DELIRIUM

En el lenguaje al igual que la tierra, posee estratos profundos donde reposan las semillas de nuestros conceptos más complejos. 

Es fascinante descubrir que palabras que hoy pertenecen al ámbito de la psiquiatría o la poética del caos, como delirar, tienen sus raíces hundidas en el fango fértil de la agricultura romana.

Este tránsito de lo físico a lo mental, del campo a la psique, revela cómo el ser humano ha utilizado la rectitud del trabajo terrestre como la métrica de su propia cordura.

La palabra delirar proviene del latín delirare. Su composición es de una sencillez arquitectónica: el prefijo de- (que indica alejamiento, separación o desviación) y el sustantivo lira (el surco que abre el arado en la tierra). 

Originalmente, un agricultor que "deliraba" era aquel que, por impericia, cansancio o mala fortuna, no lograba mantener el arado en línea recta. Su buey se desviaba y la semilla caía fuera del cauce diseñado, arruinando la geometría del campo y, por ende, la promesa de la cosecha.

En el mundo antiguo, la agricultura no era solo un oficio, sino una forma de orden sagrado. El surco representaba la civilización, la frontera entre lo salvaje y lo cultivado. Mantenerse en la lira era cumplir con el deber, con la norma y con la supervivencia. Salirse de ella era un error técnico que pronto se cargó de un peso moral y simbólico.

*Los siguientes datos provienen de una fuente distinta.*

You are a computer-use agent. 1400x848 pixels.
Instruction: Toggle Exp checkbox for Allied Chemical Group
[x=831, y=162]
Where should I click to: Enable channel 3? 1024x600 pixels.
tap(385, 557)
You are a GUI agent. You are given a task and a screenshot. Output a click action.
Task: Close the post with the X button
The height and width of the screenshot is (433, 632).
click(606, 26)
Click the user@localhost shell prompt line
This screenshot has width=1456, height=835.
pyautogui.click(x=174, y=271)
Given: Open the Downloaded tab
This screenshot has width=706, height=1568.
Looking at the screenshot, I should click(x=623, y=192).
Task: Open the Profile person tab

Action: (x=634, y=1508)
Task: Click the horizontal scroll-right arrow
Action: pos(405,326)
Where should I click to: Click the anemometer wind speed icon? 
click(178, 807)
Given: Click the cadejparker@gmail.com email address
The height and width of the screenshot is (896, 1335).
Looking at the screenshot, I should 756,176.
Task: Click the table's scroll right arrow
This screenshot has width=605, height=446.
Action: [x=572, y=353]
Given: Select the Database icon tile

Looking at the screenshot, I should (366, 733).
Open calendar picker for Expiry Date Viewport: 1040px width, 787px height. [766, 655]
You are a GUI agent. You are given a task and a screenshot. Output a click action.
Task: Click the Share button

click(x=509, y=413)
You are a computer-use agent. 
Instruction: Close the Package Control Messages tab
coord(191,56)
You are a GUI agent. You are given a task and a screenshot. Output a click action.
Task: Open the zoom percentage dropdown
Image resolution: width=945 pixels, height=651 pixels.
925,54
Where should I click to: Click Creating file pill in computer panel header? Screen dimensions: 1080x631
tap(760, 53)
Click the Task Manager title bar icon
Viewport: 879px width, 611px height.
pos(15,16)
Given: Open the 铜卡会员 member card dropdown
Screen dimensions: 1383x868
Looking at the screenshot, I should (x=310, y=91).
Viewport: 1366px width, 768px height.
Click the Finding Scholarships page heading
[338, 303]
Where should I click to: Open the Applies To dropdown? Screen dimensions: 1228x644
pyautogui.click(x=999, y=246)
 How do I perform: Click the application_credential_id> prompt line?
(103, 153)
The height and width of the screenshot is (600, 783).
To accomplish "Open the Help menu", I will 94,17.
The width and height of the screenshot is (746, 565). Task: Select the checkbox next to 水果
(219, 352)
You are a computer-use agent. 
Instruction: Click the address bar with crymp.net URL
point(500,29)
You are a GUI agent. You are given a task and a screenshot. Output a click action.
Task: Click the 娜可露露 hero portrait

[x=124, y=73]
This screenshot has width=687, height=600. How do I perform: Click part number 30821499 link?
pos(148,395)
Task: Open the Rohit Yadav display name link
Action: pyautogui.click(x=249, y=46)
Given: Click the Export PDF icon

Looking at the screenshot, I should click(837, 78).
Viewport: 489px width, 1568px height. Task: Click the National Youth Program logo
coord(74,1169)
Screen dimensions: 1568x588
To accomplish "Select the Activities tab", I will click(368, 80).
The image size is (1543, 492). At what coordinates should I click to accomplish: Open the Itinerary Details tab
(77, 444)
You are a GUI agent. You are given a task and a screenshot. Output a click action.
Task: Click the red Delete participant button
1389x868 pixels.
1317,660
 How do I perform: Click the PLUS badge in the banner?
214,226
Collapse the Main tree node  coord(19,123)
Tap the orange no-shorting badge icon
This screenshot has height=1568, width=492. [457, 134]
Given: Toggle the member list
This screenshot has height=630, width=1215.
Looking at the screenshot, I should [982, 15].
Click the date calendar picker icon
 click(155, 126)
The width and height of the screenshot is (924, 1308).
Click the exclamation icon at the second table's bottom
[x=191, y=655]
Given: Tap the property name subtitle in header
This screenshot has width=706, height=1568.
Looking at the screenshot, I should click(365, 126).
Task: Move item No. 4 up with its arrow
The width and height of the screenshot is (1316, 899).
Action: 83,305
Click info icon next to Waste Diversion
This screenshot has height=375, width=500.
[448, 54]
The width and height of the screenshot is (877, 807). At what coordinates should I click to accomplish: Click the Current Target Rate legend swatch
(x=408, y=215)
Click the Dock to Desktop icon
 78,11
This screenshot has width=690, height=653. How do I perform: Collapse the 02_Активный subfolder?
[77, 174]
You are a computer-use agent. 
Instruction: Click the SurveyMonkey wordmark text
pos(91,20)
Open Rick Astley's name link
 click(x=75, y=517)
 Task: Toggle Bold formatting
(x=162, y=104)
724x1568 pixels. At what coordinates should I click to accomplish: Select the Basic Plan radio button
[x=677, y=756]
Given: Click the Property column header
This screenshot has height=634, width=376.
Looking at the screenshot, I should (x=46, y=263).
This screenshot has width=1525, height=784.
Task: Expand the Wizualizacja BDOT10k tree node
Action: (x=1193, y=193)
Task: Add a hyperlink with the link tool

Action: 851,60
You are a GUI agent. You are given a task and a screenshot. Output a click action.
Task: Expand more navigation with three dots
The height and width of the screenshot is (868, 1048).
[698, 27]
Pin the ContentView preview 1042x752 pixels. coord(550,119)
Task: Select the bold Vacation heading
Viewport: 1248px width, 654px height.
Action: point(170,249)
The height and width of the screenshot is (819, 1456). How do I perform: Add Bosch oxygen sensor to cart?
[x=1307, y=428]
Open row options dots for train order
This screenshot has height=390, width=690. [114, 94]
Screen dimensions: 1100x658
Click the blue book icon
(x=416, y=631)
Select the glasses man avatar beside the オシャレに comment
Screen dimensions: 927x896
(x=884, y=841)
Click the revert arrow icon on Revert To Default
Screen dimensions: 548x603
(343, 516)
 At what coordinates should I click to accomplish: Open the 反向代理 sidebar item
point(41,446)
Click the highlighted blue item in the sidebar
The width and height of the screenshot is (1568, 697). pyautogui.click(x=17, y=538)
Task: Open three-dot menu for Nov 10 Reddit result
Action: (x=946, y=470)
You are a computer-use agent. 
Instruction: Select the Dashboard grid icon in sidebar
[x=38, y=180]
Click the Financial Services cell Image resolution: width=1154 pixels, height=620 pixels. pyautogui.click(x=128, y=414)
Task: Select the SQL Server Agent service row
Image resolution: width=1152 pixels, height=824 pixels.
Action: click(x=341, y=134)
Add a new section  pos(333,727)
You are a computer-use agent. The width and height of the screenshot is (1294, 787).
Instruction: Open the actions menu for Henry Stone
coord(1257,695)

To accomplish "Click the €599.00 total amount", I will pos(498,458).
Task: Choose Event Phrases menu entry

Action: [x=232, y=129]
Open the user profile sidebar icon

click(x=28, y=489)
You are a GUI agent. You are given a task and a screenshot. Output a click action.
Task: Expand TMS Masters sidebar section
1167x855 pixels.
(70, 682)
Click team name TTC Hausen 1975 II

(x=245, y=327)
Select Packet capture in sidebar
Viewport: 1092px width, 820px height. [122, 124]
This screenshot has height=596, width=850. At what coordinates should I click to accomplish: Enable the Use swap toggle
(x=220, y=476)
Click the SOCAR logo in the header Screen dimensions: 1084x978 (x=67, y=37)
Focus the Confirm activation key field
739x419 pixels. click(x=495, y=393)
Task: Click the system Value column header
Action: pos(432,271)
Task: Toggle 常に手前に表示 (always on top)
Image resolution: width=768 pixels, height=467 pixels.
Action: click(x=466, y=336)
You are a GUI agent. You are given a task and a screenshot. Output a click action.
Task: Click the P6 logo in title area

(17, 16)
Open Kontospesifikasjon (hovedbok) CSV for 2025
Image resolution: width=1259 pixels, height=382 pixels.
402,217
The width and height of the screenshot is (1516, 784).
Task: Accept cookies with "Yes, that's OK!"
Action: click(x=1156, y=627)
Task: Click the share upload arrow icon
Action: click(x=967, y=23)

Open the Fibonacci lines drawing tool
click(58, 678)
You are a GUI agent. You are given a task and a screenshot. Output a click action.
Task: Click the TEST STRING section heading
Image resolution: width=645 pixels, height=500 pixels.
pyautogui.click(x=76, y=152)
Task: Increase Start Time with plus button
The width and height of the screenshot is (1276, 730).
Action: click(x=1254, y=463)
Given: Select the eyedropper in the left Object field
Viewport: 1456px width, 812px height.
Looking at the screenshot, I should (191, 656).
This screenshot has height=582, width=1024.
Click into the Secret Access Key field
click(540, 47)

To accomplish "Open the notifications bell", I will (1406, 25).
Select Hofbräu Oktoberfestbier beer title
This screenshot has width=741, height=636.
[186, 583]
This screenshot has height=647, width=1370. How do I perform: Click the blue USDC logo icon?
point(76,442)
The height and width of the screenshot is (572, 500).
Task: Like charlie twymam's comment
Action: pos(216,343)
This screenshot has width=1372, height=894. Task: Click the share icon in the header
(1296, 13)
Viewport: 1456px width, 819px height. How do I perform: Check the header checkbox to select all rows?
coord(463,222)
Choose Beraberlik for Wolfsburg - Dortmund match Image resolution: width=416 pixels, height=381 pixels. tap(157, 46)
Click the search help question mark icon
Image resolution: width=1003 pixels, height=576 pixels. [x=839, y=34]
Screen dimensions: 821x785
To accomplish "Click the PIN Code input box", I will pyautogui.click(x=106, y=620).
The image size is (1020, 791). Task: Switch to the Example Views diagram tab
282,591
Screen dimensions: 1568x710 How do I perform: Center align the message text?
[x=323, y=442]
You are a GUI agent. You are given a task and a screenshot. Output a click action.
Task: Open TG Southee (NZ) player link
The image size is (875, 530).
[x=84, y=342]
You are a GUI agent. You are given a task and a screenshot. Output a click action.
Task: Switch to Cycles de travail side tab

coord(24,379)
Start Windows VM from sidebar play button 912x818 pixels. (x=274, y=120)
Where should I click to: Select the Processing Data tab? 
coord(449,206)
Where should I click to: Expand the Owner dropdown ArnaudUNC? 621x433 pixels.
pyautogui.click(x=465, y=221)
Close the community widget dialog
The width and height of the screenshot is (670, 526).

La transición de la agricultura a la psicología se dio de forma natural mediante la analogía de la "línea recta". Para la mente romana, el pensamiento racional era un proceso de siembra ordenada. Un hombre cabal era aquel capaz de mantener un hilo conductor  sin desviarse. El razonamiento era visto como el acto de conducir el arado de la inteligencia por el campo de la realidad.

Cuando una persona empezaba a proferir ideas incoherentes o a perder el contacto con la lógica común, se decía que estaba delirando. Ya no estaba "en el surco" del consenso social o de la realidad compartida. Así, la locura no fue definida inicialmente como una oscuridad, sino como una desviación. 

El delirante no es alguien que no camina, sino alguien que camina por fuera del camino trazado por la norma.

Lo que comenzó como una metáfora agrícola evolucionó hacia una cuestión ontológica. En la modernidad, delirar implica que la mente ha creado su propio surco, uno que no coincide con la cartografía de lo real. El prefijo de- actúa aquí como una ruptura de la simetría. Si la cordura es la agricultura del espíritu —preparar el terreno, sembrar ideas, esperar el fruto—, el delirio es la maleza que crece cuando el arado se abandona y el pensamiento deambula sin propósito geométrico.

Sin embargo, hay una belleza oculta en esta desviación. Salirse del surco, aunque peligroso para la cosecha de la lógica, es también el origen de la creatividad y de la visión mística. Muchos santos y poetas fueron tildados de delirantes porque su "arado" ya no buscaba el alimento del mundo, sino que trazaba líneas hacia lo invisible, fuera de los límites de la "rectitud" mundana.

La palabra delirar nos enseña que nuestra noción de "normalidad" sigue siendo profundamente agraria. Seguimos premiando la línea recta, la eficiencia del surco y la predictibilidad de la siembra. Entender que delirar es "salirse de la lira" nos invita a mirar con más compasión y asombro las desviaciones de la mente humana. 

Al final, todos somos agricultores de nuestra propia conciencia. A veces el surco es perfecto y productivo; otras veces, el espíritu se cansa de la línea recta y decide explorar la tierra virgen que queda a los lados del camino, aceptando el riesgo de delirar a cambio de la libertad de no ser siempre un campo cultivado.

¿No parece sugerente que nuestra cultura siga usando la "rectitud" del trabajo manual para juzgar la "salud" de un pensamiento?